I tried z.show(MyRdd) but it failed:
... 'PipelinedRDD object has no attribute '_get_object_id

any help?
Eran

Re: Print RDD as table

Posted by IT CTO <go...@gmail.com>.

Hi,
I tried as suggested, apparently sqlContext is not recognized in pySpark
paragraph.
No problem access it in spark paragraph

When I try to import SQLContext and create one from sc
sqlContext = SQLContext(sc)
wordcount = (sc.textFile("some path to file"))
wcDF = sqlContext.createDataFrame(wordcount)
z.show(wcDF)

I am back to the original error

Eran

On Mon, Jul 20, 2015 at 2:24 PM Felix Cheung <fe...@hotmail.com>
wrote:

> btw, it should work better in python if you first convert it to Row as the
> example from the documentation (
> http://spark.apache.org/docs/latest/sql-programming-guide.html#inferring-the-schema-using-reflection),
> and use sqlContext.createDataFrame():
>
> lines = sc.textFile("examples/src/main/resources/people.txt")
> parts = lines.map(lambda l: l.split(","))
> people = parts.map(lambda p: Row(name=p[0], age=int(p[1])))
>
> # Infer the schema
> schemaPeople = sqlContext.createDataFrame(people)
> ------------------------------
> From: felixcheung_m@hotmail.com
> To: users@zeppelin.incubator.apache.org
> Subject: RE: Print RDD as table
> Date: Mon, 20 Jul 2015 04:14:36 -0700
>
>
> Just a thought, try this instead?
> wordcount = sc.textFile("some path to file")
> wcDF = wordcount.toDF()
> z.show(wcDF)
>
>
> ------------------------------
> From: goi.cto@gmail.com
> Date: Mon, 20 Jul 2015 08:54:44 +0000
> Subject: Re: Print RDD as table
> To: users@zeppelin.incubator.apache.org
>
> Here is the code first is a paragraph in pySpark which fails and second is
> one in scala which works
>
> %pyspark
> #This paragraph fails
> wordcount = (sc.textFile("some path to file"))
> wcDF = wordcount.toDF() #here is where the code fails
> z.show(wcDF)
>
> btw, the same code works in scala:
>
> //This paragraph works well
> val wordcount = (sc.textFile("some path to file"))
> val wcDF = wordcount.toDF()
> z.show(wcDF)
>
>
>
> On Mon, Jul 20, 2015 at 10:34 AM <fe...@hotmail.com> wrote:
>
>  Could you post more of your code leading to that?
>
>
>
> On Sun, Jul 19, 2015 at 10:19 PM -0700, "IT CTO" <go...@gmail.com>
> wrote:
>
>  I am trying to convert the Python RDD to DF but I am getting and error:
>
>  myRDD_DF = myRDD.toDF()
>
>  error: AtributeError("'list' object is not attribute '_get_object_id'",)
>
>  As much as I read this is something to do with python and java
> conversion but I don't know....
> Any help?
>
>  On Mon, Jul 20, 2015 at 4:21 AM <fe...@hotmail.com> wrote:
>
>  You should try to convert the RDD into a DataFrame.
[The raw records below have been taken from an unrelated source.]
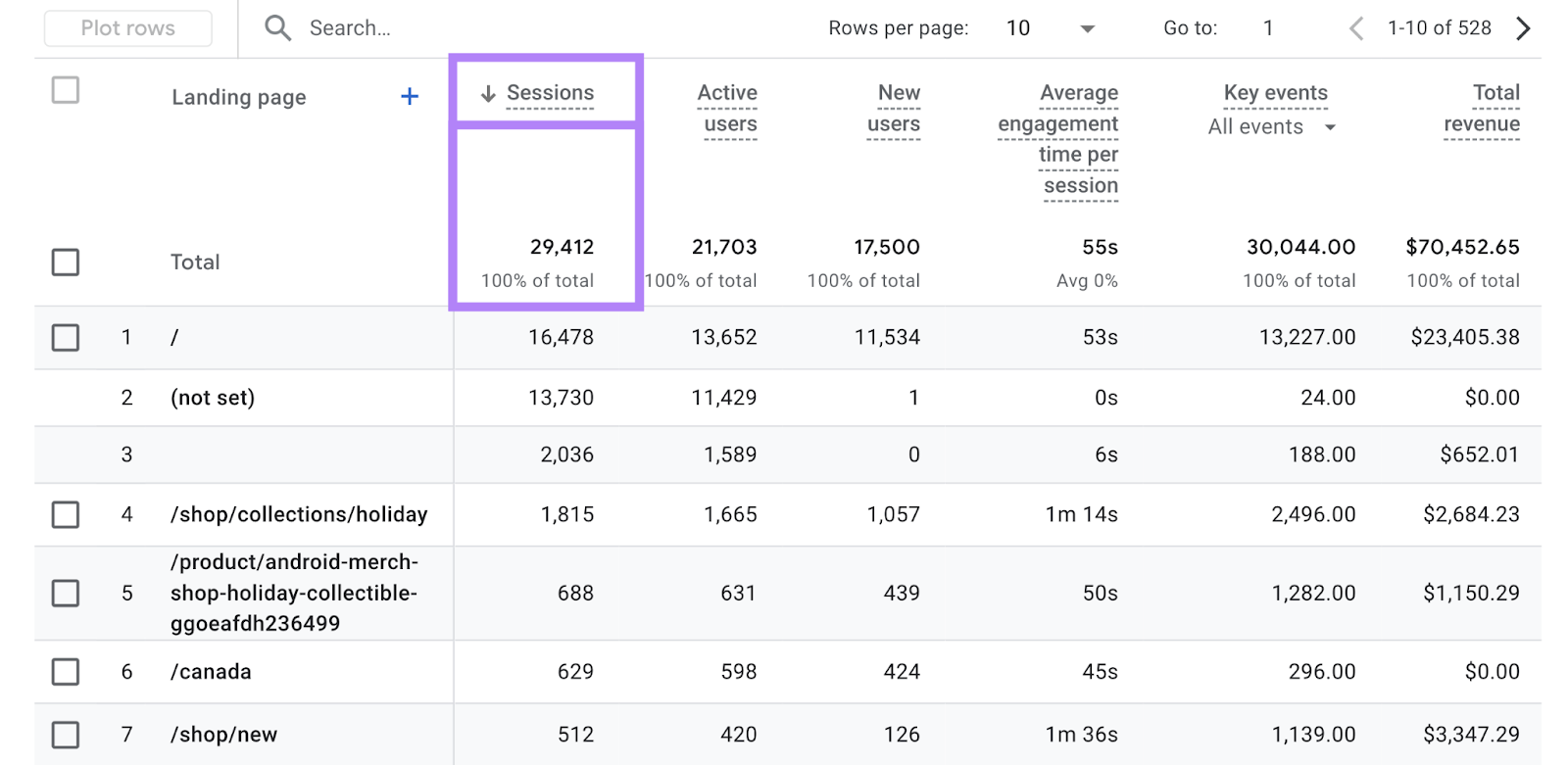Tick the checkbox for /canada row
The height and width of the screenshot is (765, 1568).
pos(66,672)
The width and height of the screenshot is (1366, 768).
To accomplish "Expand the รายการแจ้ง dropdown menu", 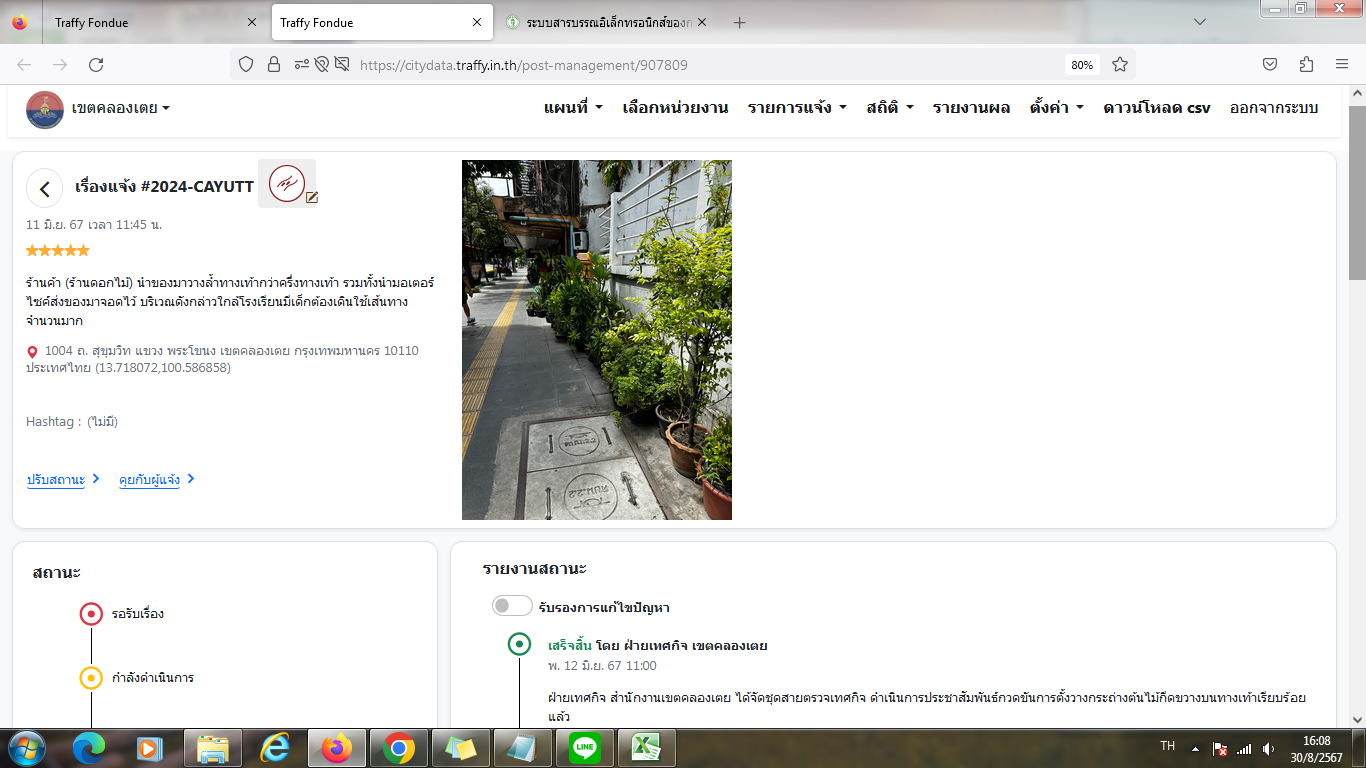I will tap(797, 108).

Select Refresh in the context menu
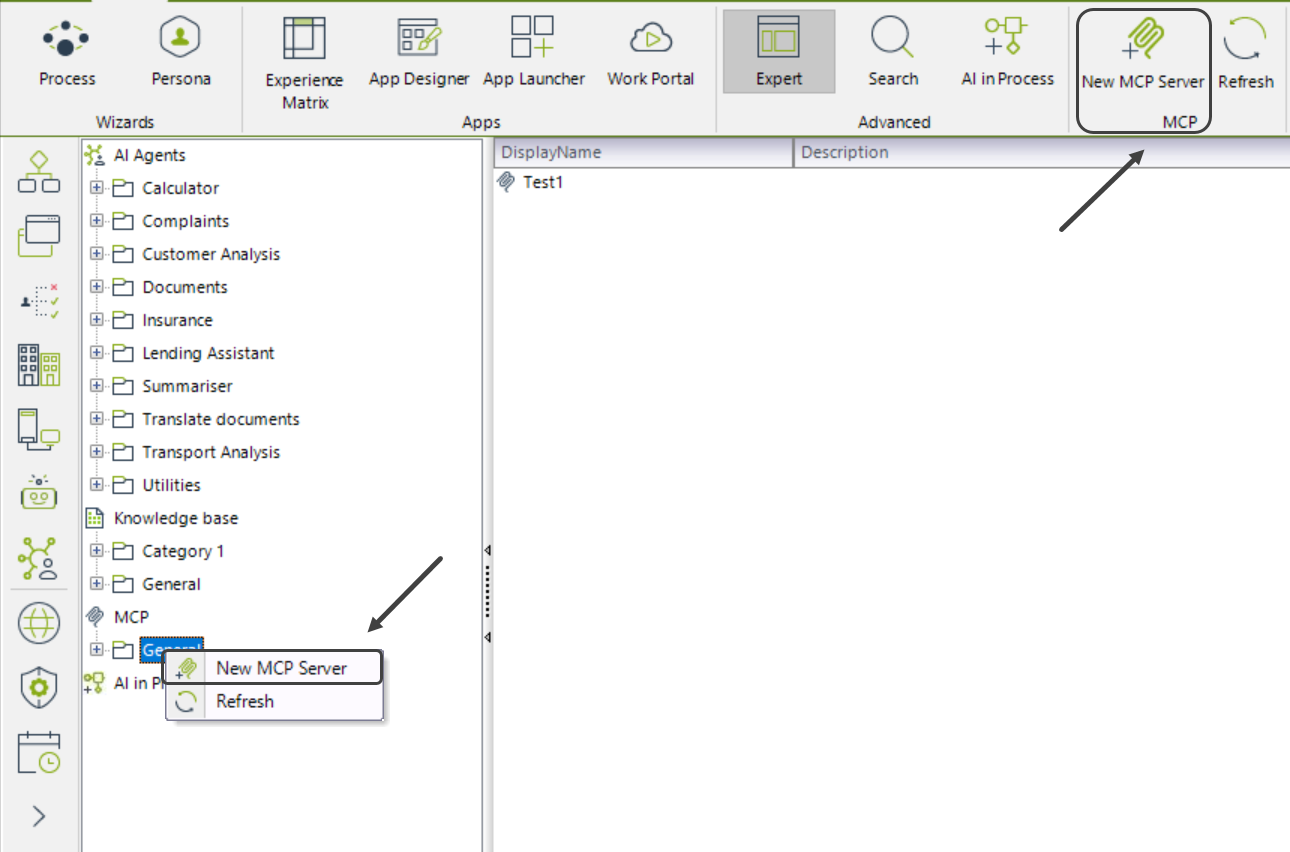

Zeppelin can then
> display it as a table automatically
>
>
>
> On Sun, Jul 19, 2015 at 1:55 AM -0700, "IT CTO" <go...@gmail.com> wrote:
>
>  Hi,
> I am using pySpark with zeppelin and would like to print the RDD as a
> table to be able to display in the display system.
> I know how to loop through the records and generate the %table string and
> print it but I am looking for a more elegant way.
> I tried z.show(MyRdd) but it failed:
> ... 'PipelinedRDD object has no attribute '_get_object_id
>
>  any help?
> Eran
>
>

RE: Print RDD as table

Posted by Felix Cheung <fe...@hotmail.com>.
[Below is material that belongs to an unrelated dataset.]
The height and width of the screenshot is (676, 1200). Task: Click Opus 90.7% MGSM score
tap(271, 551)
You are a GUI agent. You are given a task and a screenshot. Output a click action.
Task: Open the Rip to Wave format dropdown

btw, it should work better in python if you first convert it to Row as the example from the documentation (http://spark.apache.org/docs/latest/sql-programming-guide.html#inferring-the-schema-using-reflection), and use sqlContext.createDataFrame():
 
lines = sc.textFile("examples/src/main/resources/people.txt")
parts = lines.map(lambda l: l.split(","))
people = parts.map(lambda p: Row(name=p[0], age=int(p[1])))

# Infer the schema
schemaPeople = sqlContext.createDataFrame(people)

 
From: felixcheung_m@hotmail.com
To: users@zeppelin.incubator.apache.org
Subject: RE: Print RDD as table
Date: Mon, 20 Jul 2015 04:14:36 -0700




Just a thought, try this instead?
wordcount = sc.textFile("some path to file")wcDF = wordcount.toDF()z.show(wcDF)
 From: goi.cto@gmail.com
Date: Mon, 20 Jul 2015 08:54:44 +0000
Subject: Re: Print RDD as table
To: users@zeppelin.incubator.apache.org

Here is the code first is a paragraph in pySpark which fails and second is one in scala which works
%pyspark#This paragraph fails
wordcount = (sc.textFile("some path to file"))wcDF = wordcount.toDF() #here is where the code failsz.show(wcDF)
btw, the same code works in scala:
//This paragraph works wellval wordcount = (sc.textFile("some path to file"))val wcDF = wordcount.toDF() z.show(wcDF)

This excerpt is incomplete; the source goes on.